Dataset extract
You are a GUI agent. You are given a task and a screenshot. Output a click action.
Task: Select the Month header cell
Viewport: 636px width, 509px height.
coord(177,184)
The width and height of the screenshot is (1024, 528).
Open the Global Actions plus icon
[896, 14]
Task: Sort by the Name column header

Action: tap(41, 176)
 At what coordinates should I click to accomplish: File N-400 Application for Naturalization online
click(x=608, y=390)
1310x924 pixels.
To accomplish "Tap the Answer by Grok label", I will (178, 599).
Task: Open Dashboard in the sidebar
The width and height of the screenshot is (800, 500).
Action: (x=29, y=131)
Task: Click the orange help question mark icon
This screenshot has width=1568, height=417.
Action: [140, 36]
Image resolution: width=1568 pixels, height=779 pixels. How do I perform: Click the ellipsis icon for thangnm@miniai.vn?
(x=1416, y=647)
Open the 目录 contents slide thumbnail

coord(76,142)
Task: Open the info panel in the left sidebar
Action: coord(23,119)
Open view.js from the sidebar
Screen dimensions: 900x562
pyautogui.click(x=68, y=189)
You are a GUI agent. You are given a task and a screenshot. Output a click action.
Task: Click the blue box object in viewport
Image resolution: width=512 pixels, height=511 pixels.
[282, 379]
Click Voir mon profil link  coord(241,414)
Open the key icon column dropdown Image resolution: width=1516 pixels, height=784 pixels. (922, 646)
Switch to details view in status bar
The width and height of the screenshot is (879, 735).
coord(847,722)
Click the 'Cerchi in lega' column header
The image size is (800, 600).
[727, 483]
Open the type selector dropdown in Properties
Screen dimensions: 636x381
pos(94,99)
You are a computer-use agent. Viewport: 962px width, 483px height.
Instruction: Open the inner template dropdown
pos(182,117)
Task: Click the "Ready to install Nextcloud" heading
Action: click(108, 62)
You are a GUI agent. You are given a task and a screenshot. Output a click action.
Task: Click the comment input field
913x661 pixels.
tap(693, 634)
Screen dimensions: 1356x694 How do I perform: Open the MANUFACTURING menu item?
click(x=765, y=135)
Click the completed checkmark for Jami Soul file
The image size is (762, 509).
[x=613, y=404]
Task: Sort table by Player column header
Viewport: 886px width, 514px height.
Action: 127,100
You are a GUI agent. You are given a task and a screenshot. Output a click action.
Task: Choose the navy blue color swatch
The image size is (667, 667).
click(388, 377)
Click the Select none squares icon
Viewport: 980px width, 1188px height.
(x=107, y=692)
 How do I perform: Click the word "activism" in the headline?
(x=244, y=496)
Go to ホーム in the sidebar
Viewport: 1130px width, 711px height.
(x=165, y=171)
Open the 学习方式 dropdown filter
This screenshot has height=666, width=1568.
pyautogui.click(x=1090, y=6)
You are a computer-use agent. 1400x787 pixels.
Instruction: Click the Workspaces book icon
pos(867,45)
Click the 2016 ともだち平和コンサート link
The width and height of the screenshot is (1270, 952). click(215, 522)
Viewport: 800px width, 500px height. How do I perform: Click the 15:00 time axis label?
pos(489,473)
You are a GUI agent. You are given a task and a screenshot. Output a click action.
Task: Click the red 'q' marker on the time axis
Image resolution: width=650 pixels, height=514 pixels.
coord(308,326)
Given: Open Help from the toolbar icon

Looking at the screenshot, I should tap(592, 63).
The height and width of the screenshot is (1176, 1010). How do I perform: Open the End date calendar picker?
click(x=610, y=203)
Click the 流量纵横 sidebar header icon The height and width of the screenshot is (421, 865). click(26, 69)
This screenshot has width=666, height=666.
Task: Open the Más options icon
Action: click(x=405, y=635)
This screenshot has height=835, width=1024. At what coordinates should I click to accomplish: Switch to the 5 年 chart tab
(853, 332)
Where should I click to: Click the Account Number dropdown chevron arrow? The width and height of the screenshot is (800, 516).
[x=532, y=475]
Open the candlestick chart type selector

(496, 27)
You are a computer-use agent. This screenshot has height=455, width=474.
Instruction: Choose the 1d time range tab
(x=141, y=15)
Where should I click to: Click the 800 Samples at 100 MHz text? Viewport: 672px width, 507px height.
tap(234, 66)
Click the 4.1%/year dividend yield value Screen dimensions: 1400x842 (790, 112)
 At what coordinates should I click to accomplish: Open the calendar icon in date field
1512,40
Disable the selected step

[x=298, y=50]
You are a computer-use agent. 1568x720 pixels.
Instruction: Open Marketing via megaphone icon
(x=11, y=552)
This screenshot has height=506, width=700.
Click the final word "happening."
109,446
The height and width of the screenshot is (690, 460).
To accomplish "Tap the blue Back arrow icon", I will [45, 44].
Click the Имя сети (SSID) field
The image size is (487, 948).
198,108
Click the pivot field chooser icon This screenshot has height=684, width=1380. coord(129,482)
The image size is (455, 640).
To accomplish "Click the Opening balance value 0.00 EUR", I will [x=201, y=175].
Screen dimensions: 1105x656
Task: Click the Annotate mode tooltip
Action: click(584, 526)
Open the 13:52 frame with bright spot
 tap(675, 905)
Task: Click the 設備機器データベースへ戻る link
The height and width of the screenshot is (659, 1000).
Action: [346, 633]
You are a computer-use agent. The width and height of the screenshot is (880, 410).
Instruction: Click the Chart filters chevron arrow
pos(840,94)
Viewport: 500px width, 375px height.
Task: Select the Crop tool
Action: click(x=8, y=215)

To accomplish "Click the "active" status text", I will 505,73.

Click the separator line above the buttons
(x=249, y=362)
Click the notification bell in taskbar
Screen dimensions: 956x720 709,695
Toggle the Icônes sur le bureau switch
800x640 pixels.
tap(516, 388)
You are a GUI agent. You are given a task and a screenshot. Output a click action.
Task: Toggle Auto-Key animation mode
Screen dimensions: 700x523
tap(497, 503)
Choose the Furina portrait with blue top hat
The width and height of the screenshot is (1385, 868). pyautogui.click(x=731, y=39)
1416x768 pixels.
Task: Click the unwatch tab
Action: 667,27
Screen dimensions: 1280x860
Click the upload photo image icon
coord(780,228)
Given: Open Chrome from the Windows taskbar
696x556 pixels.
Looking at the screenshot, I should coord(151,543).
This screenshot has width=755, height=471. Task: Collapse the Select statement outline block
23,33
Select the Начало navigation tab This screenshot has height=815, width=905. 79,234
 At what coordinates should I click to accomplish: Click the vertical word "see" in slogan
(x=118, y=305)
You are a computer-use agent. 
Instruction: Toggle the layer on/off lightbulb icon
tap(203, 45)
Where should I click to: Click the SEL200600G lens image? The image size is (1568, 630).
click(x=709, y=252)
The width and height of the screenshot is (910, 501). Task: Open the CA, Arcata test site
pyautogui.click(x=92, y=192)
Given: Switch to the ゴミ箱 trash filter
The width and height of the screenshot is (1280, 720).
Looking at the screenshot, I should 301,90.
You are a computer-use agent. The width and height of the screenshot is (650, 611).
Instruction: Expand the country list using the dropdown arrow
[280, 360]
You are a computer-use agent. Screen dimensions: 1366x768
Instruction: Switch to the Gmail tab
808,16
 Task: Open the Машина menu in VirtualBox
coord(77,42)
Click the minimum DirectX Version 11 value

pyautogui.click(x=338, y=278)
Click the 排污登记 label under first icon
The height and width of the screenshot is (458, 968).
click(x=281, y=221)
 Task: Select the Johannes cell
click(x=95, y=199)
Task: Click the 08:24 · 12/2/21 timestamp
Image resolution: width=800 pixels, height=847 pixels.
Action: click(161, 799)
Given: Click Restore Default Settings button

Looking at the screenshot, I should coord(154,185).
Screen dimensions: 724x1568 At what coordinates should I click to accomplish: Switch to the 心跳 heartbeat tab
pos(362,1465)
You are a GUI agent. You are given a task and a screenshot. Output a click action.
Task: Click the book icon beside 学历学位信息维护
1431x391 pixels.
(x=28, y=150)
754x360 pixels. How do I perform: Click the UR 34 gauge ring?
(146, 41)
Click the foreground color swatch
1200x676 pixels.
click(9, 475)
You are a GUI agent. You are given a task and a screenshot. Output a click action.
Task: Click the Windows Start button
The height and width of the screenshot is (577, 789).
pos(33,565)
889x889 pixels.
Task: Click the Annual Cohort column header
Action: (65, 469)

Exercise requirements
Could you copy every line from the records that mentions the word "swatch"?

Solution to the problem
Task: Choose the navy blue color swatch
Click the foreground color swatch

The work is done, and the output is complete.